I assume that you do have a buyer

As usual owl is excellent

Brian


----------



## n0legs (28 Aug 2016)

Brilliant work =D>


----------



## Claymore (28 Aug 2016)

.......


----------



## ChrisR (29 Aug 2016)

Top work again, Brian.
=D> =D> =D> 

Chris.


----------



## bigbob1 (29 Aug 2016)

Really nice Brian I would love to have the skills to do this. Do you make the pattern from a picture and if so how?


----------



## Claymore (29 Aug 2016)

........


----------



## bigbob1 (30 Aug 2016)

Thank you for the information Brian well I am a avid user of Photoshop as I use it a lot with photography taking landscapes and wildlife and have many pictures I could use including Bikes. I will have to find out how to get black and white line drawings from a photo. I have a really good plugin called Topaz remask which will be good for cutting out the various parts of the picture or getting rid of background if I do everything in layers I can just delete the layers that are not right it will be a slow learning curve but got to start somewhere. A laser printer has arrived so thats a start.
Just south of us this weekend past we had the Thunder in the Glens Rally at Aviemore which is a HD do and I am sure you would make a fortune if you wanted with your Intarsia.


----------



## Claymore (30 Aug 2016)

...........


----------



## linkshouse (31 Aug 2016)

Rather than hijack this thread further on the subject of tracing photos for patterns....

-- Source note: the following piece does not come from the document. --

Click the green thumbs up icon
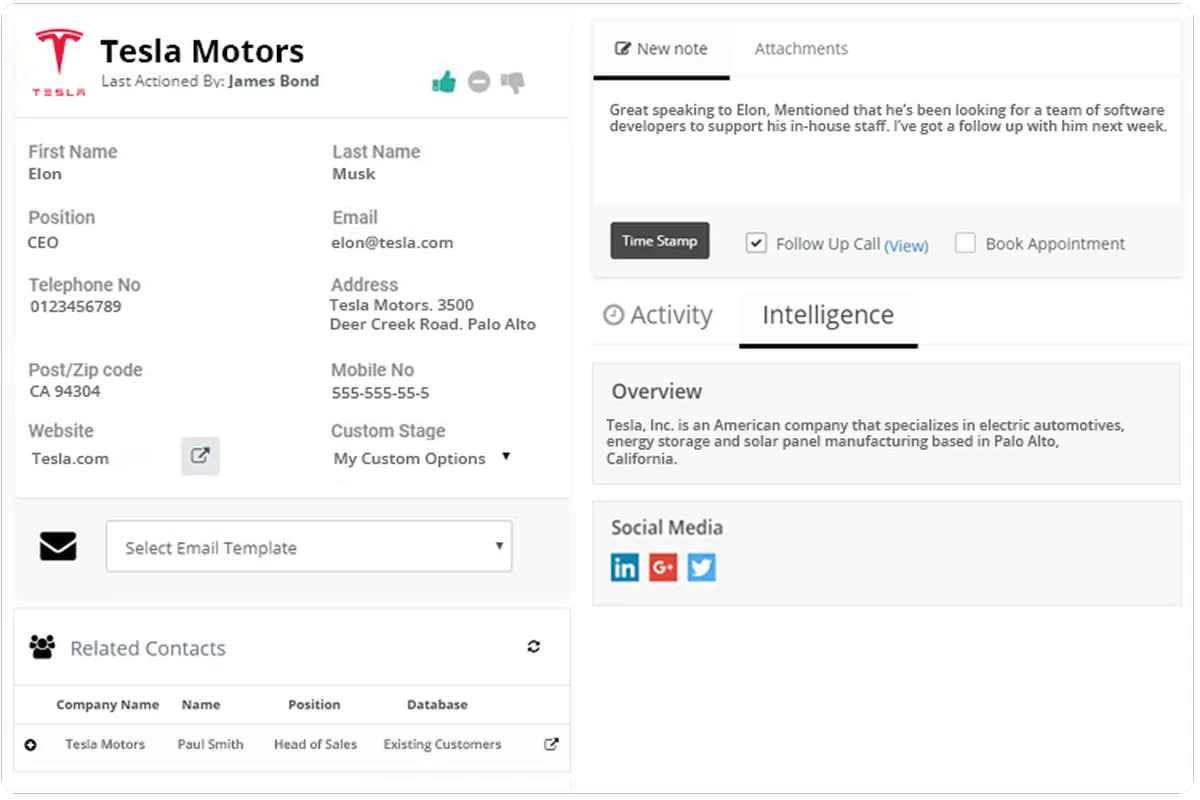coord(444,82)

If anyone is interested I would be happy to put together a quick tutorial on using the pen tool in Photoshop to trace photos and make patterns.

I did a quick search for similar tutorials but could only find one on Inkscape. If I'm wrong please let me know and leave it alone.

Regards

Phill


----------



## AES (31 Aug 2016)

@linkshouse:

I may never use it (I'm still "thinking about" doing Intarsia) but it's always nice to know how to do stuff, and the basics may well transfer over into doing something else, related.

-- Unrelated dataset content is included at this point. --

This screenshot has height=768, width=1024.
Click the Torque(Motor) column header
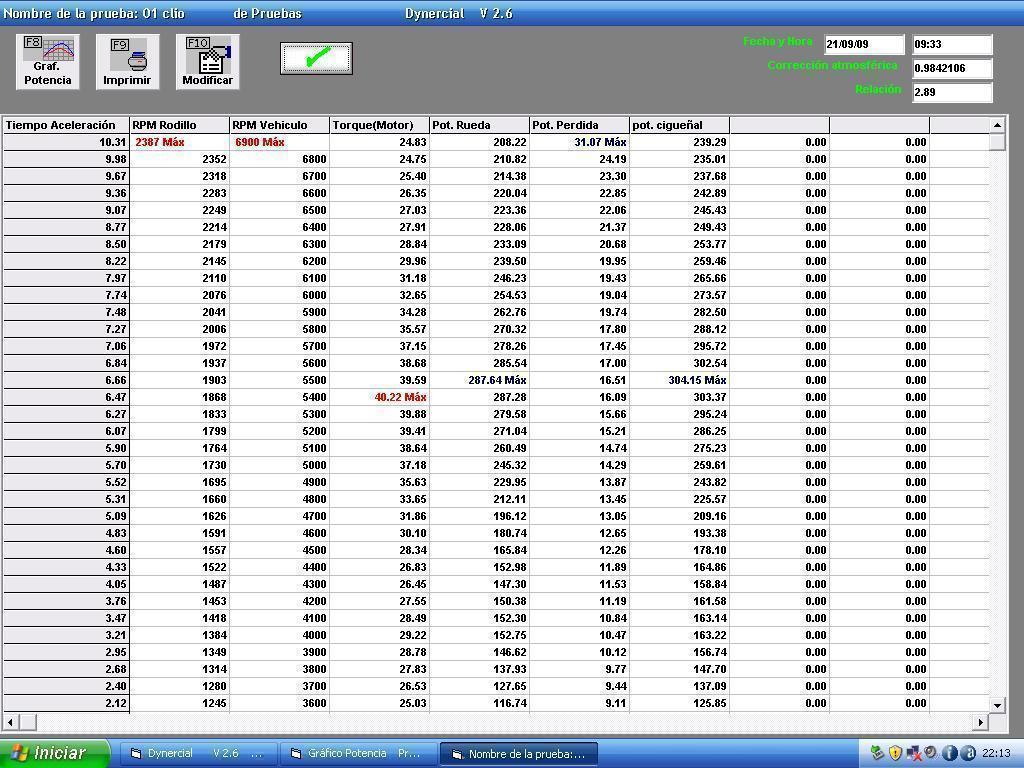point(379,125)
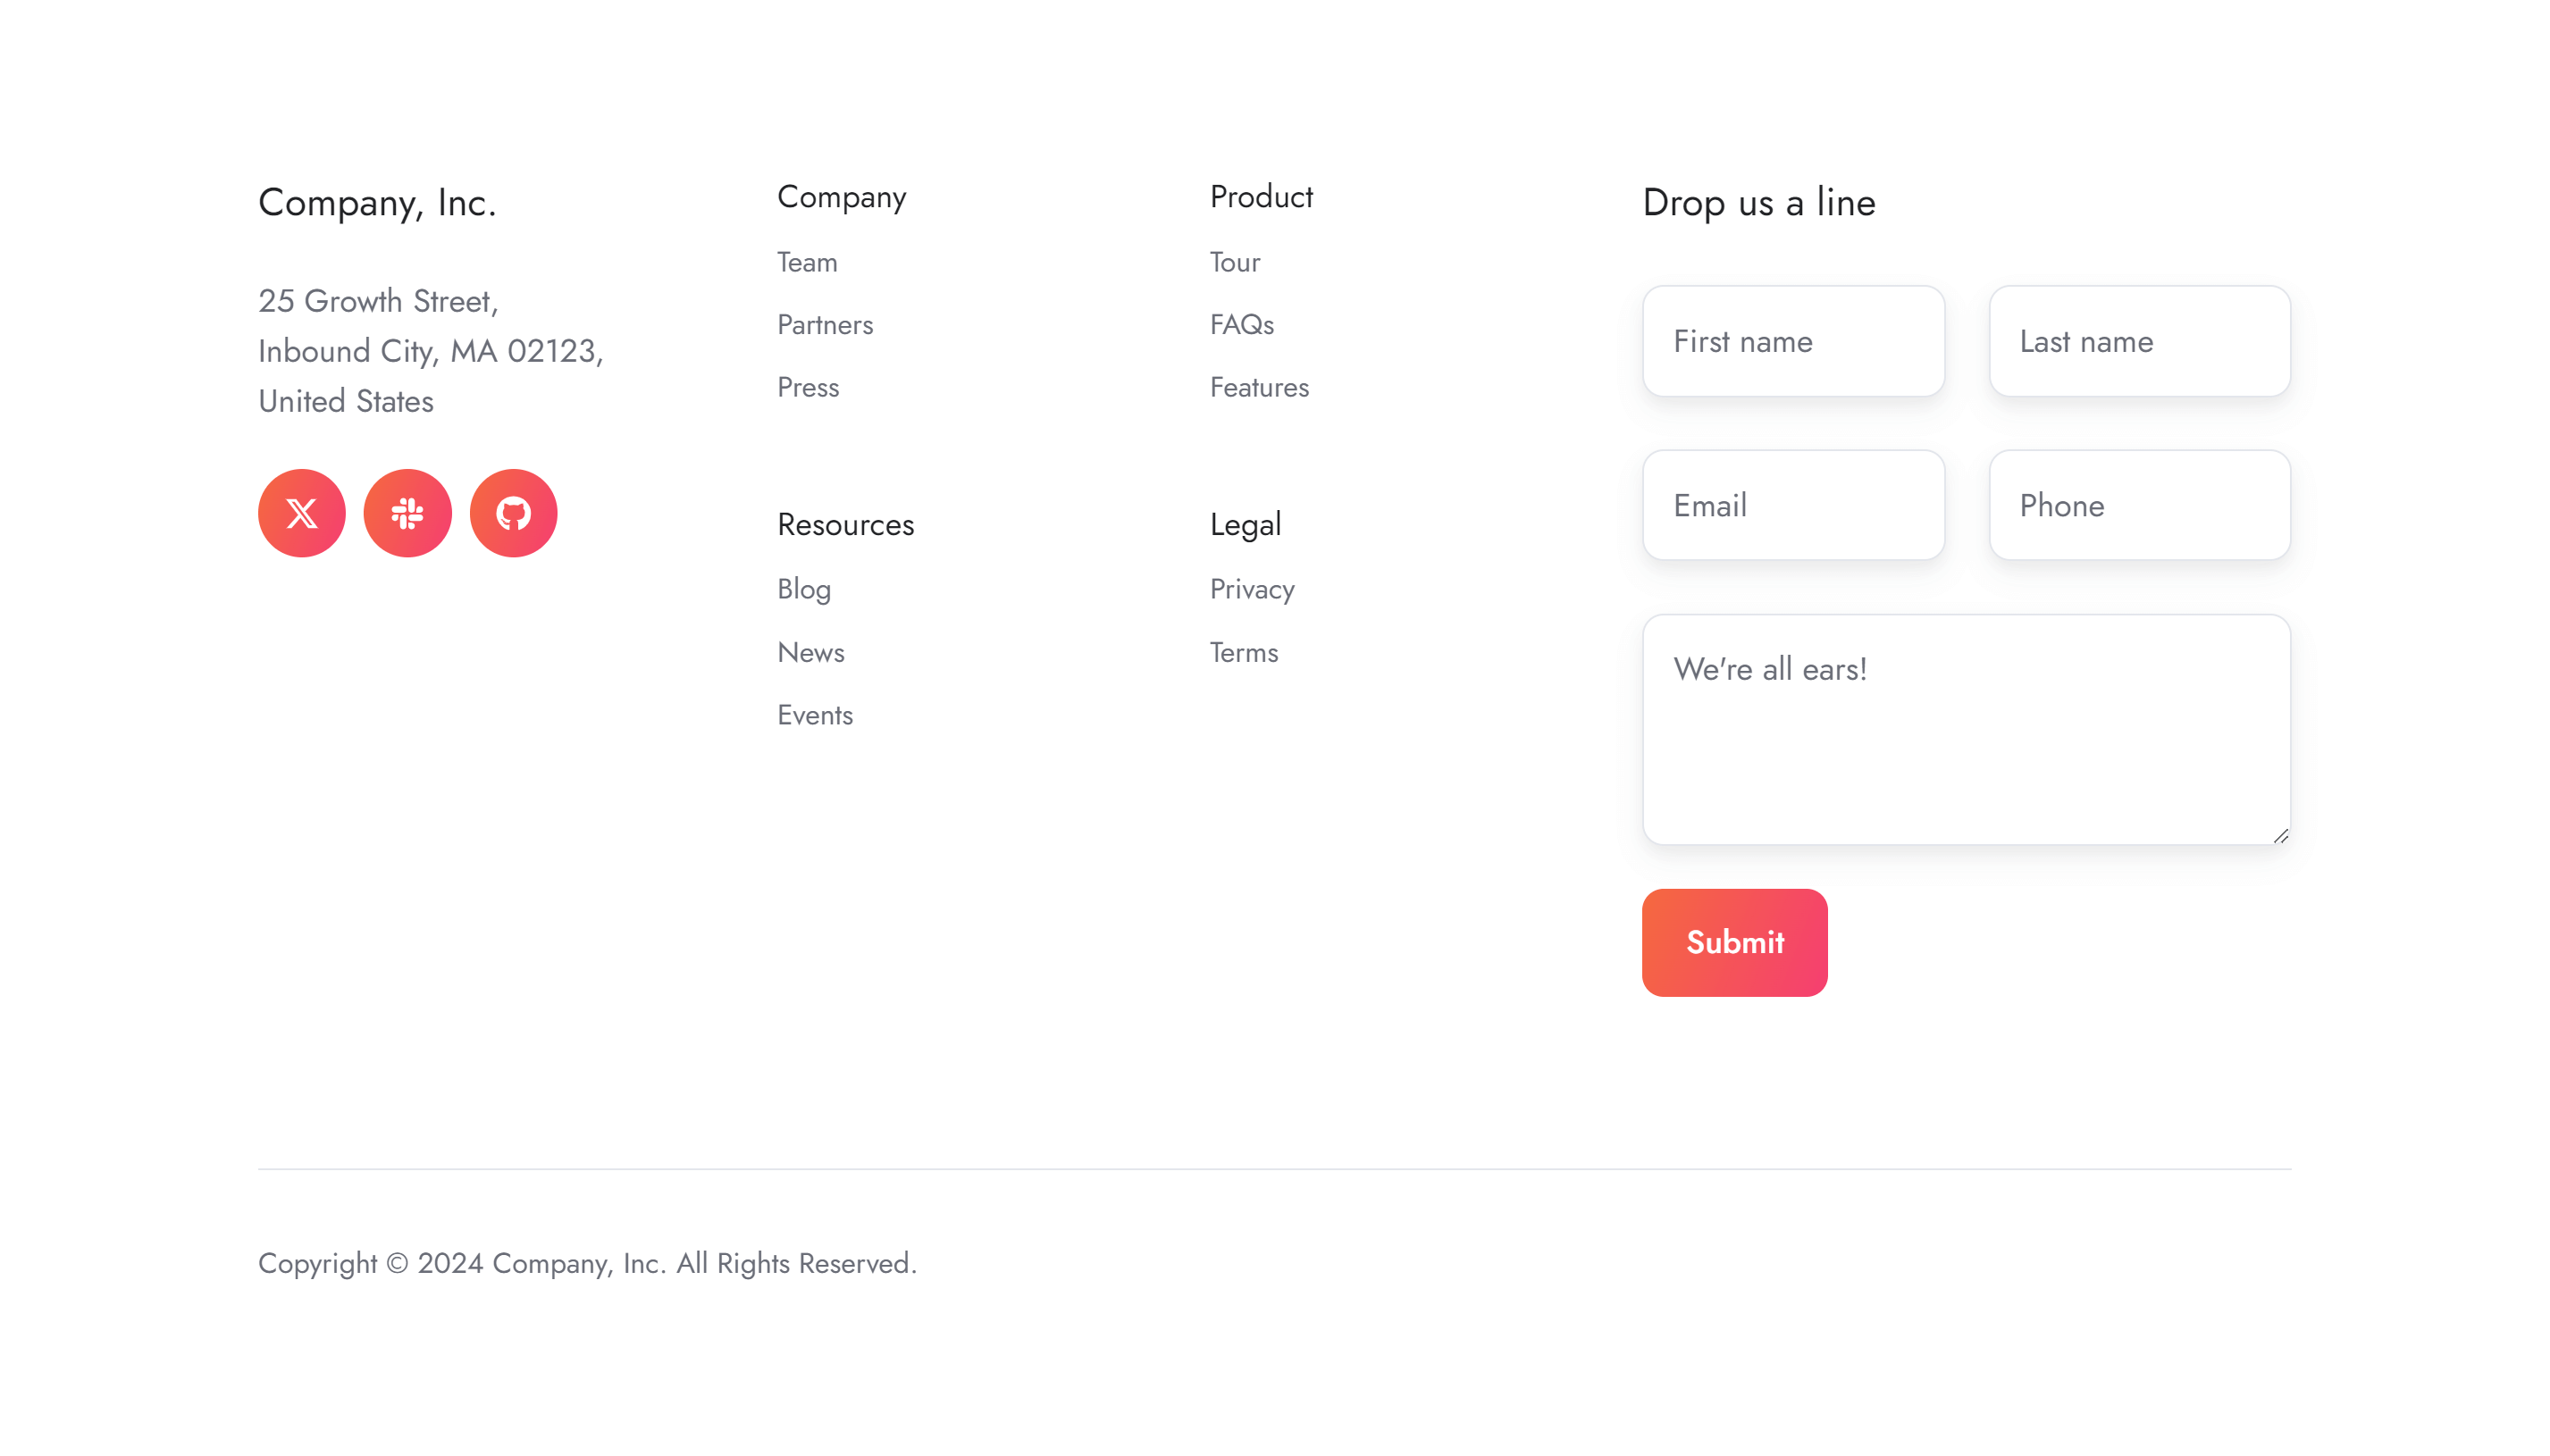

So if you don't mind investing (I guess) quite a lot of time & effort into an item that may not be used (by me) then I for one would be very interested.

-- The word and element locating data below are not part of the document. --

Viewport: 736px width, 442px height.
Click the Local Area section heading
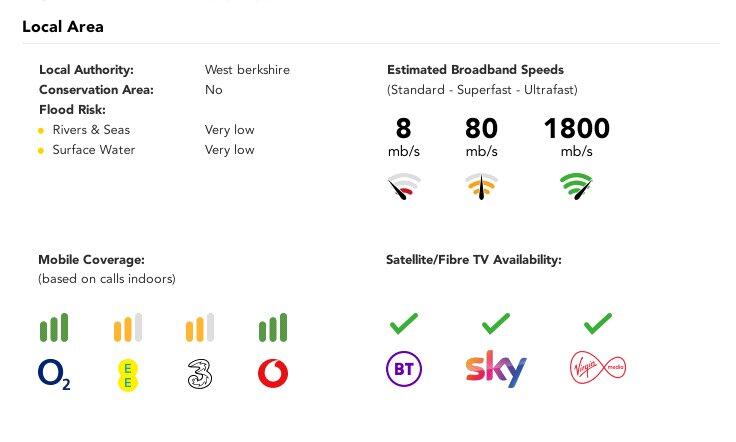tap(63, 26)
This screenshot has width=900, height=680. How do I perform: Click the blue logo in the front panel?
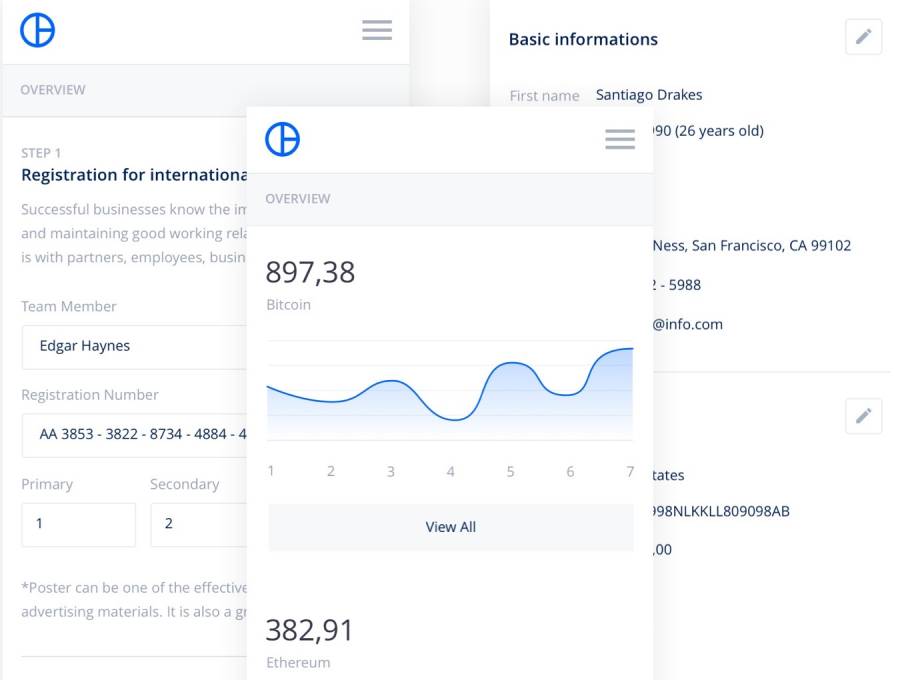point(282,140)
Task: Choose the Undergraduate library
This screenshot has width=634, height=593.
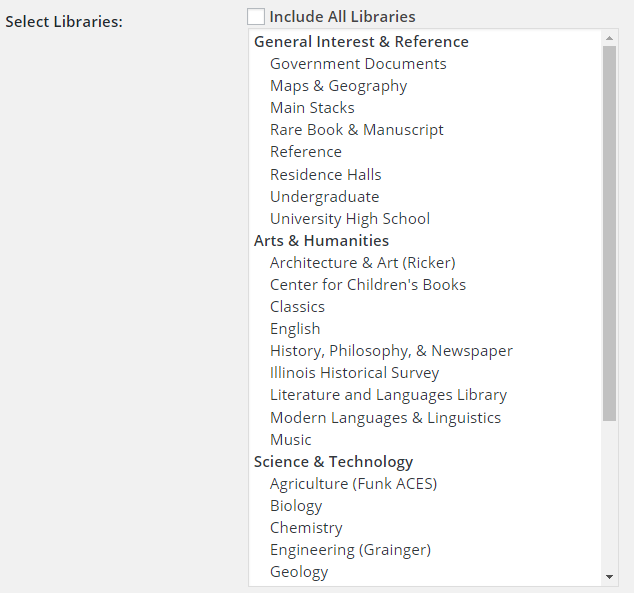Action: pos(324,197)
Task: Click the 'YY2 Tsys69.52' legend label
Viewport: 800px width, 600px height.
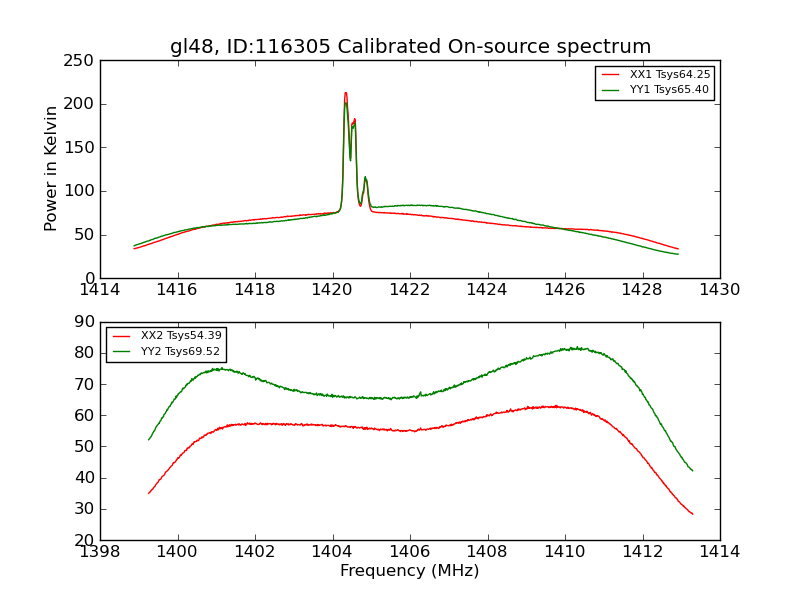Action: (180, 351)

Thanks for a very generous offer.

AES


----------



## bigbob1 (31 Aug 2016)

Phill I would be delighted if you would put a tutorial up for Photoshop. Brian we might well have met at some time used to have a sportster and attend every year at Thunder in the Glens and Stuart Caplan used to book my band into the Academy bar at the back of Tesco's we were playing two years in a row at the rally and still am in touch with a lot of HD friends. Agree with you re digital files I have my pictures backed up on separate hard drives but as I take all my images in the Raw format they take up a lot of space when BT get their act together re fast broadband in our area will back them up to cloud as well. I had a bad experience in the past when most my 6x4 and 35mm negatives dating back to the mid sixties where destroyed so can appreciate how you feel. Thank you for the hints and tips to get started they have the Rotring pencils in Hobbycraft locally and I am trying to figure out a way to go there without the wife knowing otherwise I will never get out.


----------